• Prompt: All that should come back is the lines of the data below from the one containing "Gipuzkoako Aldizkari Ofiziala (145, 1620)" to the one containing "Cookie politika (136, 295)", inclusive, exactly as they stand.

Segment Open

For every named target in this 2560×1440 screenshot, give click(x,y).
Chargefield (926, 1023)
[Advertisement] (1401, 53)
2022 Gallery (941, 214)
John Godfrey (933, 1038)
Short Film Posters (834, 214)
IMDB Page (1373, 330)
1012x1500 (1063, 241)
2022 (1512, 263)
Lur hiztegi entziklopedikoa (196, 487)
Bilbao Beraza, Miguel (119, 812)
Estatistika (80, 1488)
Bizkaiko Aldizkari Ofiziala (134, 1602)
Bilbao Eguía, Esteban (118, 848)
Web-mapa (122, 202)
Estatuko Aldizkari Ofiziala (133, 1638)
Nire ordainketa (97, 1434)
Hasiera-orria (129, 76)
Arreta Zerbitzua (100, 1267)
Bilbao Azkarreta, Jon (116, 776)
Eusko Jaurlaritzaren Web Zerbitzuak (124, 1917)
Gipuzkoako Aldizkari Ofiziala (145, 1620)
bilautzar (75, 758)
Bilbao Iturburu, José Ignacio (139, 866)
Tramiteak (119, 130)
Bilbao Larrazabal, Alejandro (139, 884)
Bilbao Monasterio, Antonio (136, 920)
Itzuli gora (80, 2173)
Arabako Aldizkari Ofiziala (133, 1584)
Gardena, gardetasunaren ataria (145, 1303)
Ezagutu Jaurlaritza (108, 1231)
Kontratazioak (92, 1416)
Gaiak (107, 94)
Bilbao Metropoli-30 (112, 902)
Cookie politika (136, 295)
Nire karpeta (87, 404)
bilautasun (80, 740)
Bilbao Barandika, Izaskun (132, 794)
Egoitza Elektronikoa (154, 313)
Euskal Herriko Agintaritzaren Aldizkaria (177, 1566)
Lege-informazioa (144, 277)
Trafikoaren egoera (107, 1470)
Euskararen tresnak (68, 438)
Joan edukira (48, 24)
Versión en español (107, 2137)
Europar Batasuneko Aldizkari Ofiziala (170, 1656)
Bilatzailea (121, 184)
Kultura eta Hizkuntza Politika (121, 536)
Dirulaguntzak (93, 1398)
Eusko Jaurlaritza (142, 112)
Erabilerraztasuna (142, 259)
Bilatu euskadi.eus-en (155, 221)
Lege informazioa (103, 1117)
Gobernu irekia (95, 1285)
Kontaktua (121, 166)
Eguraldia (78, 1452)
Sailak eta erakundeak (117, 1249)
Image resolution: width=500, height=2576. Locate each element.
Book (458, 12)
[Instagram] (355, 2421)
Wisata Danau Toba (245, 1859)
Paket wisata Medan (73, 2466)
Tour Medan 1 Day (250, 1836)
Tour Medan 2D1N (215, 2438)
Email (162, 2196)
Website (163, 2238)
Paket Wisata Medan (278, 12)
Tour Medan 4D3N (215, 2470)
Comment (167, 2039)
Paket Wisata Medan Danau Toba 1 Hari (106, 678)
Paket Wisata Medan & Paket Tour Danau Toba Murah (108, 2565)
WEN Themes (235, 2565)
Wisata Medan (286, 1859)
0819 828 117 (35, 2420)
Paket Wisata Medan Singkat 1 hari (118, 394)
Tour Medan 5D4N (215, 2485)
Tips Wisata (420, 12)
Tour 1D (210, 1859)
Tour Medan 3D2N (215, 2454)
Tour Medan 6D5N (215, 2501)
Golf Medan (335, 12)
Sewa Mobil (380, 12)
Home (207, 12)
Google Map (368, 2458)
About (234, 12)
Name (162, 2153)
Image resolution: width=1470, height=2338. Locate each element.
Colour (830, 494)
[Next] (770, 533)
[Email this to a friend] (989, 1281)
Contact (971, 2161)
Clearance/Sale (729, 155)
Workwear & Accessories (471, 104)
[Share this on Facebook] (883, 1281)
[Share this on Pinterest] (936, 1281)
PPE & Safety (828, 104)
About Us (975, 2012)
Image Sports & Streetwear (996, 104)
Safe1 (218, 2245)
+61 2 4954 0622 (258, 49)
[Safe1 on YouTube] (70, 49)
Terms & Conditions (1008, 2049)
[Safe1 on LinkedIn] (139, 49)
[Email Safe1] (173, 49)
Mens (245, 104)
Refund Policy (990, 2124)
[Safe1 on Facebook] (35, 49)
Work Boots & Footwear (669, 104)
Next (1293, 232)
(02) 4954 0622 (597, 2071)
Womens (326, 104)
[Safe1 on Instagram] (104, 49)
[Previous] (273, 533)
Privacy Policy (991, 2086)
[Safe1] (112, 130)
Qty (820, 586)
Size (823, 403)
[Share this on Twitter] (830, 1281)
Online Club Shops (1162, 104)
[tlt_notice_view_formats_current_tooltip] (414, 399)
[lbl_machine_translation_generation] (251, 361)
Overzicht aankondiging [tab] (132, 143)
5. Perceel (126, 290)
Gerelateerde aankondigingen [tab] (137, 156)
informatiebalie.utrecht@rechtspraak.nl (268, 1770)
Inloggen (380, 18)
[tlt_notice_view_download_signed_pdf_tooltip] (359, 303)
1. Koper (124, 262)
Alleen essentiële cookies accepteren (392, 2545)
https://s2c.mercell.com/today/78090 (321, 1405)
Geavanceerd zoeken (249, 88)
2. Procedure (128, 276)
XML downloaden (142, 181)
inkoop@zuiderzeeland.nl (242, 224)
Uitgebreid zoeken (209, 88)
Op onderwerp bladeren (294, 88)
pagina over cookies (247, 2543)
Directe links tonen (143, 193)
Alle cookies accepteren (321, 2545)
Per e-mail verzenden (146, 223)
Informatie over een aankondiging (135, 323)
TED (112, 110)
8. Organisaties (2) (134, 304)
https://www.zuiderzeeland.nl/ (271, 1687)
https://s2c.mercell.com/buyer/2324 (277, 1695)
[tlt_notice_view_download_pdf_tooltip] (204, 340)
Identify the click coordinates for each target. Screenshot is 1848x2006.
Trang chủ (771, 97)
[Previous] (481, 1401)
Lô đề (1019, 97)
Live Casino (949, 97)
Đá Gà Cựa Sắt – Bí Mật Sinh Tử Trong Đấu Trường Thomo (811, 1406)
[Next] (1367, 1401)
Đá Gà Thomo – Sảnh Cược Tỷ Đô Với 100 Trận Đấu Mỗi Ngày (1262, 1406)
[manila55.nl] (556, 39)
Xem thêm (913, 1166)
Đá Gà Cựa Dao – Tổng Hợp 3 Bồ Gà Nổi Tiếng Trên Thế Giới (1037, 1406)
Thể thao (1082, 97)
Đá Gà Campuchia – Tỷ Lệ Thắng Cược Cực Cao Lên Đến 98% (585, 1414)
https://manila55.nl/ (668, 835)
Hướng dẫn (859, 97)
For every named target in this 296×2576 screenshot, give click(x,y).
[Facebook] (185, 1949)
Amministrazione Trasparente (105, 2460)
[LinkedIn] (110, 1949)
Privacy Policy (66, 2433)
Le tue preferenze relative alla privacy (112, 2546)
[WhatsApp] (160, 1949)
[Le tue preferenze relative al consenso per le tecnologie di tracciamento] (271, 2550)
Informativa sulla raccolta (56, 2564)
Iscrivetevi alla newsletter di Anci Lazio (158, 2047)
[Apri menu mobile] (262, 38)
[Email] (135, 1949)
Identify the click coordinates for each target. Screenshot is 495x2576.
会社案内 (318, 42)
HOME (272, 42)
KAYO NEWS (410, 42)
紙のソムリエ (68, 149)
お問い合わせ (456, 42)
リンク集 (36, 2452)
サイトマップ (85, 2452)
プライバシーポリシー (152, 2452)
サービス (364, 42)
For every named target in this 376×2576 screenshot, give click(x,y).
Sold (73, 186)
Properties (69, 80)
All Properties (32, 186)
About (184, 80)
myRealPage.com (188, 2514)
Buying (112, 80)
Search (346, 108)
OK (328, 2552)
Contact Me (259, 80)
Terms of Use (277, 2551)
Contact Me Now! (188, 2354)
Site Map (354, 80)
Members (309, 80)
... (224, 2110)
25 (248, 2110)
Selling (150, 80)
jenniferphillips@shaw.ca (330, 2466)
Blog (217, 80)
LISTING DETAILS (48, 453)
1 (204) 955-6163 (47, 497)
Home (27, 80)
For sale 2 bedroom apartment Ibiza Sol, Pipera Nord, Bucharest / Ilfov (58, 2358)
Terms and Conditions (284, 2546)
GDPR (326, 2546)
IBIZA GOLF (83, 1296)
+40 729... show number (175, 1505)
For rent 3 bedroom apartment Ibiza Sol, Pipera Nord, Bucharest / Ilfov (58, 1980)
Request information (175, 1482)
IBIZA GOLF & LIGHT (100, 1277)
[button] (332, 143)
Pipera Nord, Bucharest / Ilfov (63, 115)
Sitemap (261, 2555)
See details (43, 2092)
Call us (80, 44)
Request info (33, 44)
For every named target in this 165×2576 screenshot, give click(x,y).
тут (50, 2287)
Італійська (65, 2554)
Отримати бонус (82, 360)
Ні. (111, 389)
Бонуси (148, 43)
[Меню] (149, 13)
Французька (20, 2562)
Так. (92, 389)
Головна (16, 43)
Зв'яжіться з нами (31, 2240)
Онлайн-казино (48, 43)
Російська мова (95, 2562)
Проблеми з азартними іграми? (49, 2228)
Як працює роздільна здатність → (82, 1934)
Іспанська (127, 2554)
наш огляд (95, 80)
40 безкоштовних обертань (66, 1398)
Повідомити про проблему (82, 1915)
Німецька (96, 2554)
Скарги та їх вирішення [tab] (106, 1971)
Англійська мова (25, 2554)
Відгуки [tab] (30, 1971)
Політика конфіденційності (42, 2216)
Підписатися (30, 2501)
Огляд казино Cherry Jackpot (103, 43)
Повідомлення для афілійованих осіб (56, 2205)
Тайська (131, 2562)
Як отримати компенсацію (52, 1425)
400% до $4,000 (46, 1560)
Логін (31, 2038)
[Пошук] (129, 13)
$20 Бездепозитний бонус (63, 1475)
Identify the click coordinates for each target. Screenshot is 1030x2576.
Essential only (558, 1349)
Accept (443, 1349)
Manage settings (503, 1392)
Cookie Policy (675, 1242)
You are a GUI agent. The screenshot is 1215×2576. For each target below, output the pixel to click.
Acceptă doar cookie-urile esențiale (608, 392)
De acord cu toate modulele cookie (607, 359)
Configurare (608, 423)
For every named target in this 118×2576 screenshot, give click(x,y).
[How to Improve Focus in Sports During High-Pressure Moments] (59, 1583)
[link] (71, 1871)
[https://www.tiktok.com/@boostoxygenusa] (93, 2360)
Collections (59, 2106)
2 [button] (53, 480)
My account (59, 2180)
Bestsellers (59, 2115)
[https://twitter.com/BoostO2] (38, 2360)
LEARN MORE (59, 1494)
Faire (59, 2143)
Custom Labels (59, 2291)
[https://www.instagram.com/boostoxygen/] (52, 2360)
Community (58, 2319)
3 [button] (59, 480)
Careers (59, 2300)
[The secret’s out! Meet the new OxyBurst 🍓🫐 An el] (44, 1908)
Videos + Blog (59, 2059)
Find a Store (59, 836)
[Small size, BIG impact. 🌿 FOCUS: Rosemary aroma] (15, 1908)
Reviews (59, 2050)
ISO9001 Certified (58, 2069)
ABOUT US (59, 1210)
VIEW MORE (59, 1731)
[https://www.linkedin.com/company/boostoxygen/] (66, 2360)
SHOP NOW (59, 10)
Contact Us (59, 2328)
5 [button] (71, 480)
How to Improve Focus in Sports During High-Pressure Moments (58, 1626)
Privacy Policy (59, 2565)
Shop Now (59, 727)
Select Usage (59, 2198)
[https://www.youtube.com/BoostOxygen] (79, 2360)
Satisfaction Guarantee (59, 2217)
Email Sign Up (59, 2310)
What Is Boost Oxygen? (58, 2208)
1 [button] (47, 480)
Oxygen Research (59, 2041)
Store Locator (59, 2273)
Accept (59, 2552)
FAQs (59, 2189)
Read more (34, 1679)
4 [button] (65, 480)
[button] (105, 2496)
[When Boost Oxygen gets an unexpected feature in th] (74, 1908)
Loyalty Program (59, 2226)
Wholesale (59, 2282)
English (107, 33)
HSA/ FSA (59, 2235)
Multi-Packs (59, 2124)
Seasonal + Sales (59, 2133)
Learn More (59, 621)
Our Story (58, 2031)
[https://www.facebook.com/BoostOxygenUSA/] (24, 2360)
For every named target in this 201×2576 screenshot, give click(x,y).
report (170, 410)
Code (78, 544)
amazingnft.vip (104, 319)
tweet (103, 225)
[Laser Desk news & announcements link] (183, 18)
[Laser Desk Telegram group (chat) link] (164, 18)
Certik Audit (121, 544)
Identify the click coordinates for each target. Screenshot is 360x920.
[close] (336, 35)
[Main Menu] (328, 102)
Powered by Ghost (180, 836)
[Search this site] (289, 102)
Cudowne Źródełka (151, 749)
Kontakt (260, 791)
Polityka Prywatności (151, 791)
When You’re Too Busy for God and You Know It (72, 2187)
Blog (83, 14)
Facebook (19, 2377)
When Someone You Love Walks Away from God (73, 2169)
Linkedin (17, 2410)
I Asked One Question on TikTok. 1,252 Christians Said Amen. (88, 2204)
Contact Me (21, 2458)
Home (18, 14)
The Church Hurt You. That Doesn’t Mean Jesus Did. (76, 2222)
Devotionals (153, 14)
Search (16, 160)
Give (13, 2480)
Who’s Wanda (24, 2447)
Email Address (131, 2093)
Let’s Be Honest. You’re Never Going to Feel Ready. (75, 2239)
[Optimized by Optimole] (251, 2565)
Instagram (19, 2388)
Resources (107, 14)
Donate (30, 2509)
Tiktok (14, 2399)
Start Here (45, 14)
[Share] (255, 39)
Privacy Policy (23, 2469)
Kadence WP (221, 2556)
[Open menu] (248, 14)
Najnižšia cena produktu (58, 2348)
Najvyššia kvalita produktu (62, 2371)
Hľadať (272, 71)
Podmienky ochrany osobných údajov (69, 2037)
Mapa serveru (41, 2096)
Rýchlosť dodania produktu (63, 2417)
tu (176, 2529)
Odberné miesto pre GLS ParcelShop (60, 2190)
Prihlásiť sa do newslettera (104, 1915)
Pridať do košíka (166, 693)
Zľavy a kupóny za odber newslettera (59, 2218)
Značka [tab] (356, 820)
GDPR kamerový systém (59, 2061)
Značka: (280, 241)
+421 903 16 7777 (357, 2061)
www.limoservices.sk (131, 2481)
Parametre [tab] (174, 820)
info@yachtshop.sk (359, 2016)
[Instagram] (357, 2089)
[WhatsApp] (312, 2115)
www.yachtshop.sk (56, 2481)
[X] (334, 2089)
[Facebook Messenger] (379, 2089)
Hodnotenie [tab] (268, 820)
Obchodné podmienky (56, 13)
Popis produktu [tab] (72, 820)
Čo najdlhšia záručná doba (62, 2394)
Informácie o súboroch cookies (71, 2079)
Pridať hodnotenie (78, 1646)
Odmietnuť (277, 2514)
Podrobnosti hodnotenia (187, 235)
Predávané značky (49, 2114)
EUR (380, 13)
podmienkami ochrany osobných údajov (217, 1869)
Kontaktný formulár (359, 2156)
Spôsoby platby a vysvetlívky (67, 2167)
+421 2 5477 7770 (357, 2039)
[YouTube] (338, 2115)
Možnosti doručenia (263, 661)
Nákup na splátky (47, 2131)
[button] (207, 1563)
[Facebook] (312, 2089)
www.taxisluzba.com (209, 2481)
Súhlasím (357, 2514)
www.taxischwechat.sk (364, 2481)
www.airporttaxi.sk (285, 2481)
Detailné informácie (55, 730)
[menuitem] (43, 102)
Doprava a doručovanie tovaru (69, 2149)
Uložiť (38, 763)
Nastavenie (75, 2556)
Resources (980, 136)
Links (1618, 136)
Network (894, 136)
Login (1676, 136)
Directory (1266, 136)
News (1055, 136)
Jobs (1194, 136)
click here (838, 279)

Segment Closed

• Your response:
Gipuzkoako Aldizkari Ofiziala (145, 1620)
bilautzar (75, 758)
Bilbao Iturburu, José Ignacio (139, 866)
Tramiteak (119, 130)
Bilbao Larrazabal, Alejandro (139, 884)
Bilbao Monasterio, Antonio (136, 920)
Itzuli gora (80, 2173)
Arabako Aldizkari Ofiziala (133, 1584)
Gardena, gardetasunaren ataria (145, 1303)
Ezagutu Jaurlaritza (108, 1231)
Kontratazioak (92, 1416)
Gaiak (107, 94)
Bilbao Metropoli-30 (112, 902)
Cookie politika (136, 295)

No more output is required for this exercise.